Declining aerosols in CMIP5 projections
Declining aerosols in CMIP5 projections: effects on atmospheric temperature structure and midlatitude jets
We assess the effects of declining anthropogenic aerosols in Representative Concentration Pathway 4.5 (RCP4.5) in four models from the Coupled Model Intercomparison Project Phase 5 (CMIP5), with a focus on annual, zonal-mean atmospheric temperature structure and zonal winds. For each model, we diagnose the effect of declining aerosols from the difference between a projection forced by RCP4.5 for 2006-2100 and another that has identical forcing, except that anthropogenic aerosols are fixed at early 21st century levels. The response to declining aerosols is interpreted in terms of the meridional structure of aerosol radiative forcing, which peaks near 40°N and vanishes at the South Pole.

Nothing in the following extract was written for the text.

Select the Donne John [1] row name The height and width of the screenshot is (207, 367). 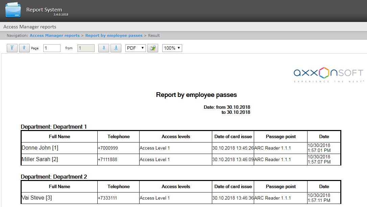(x=40, y=148)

Increasing greenhouse gases cause amplified warming in the tropical upper troposphere and strengthening midlatitude jets in both hemispheres. However, for declining aerosols the vertically averaged tropospheric temperature response peaks near 40°N, rather than in the tropics. This implies that for declining aerosols the tropospheric meridional temperature gradient generally increases in the Southern Hemisphere (SH), but in the Northern Hemisphere (NH) it decreases in the tropics and subtropics. Consistent with thermal wind balance, the NH jet then strengthens on its poleward side and weakens on its equatorward side, whereas the SH jet strengthens more than the NH jet. The asymmetric response of the jets is thus consistent with the meridional structure of aerosol radiative forcing and the associated tropospheric warming: in the NH the latitude of maximum warming is roughly collocated with the jet, whereas in the SH warming is strongest in the tropics and weakest at high latitudes.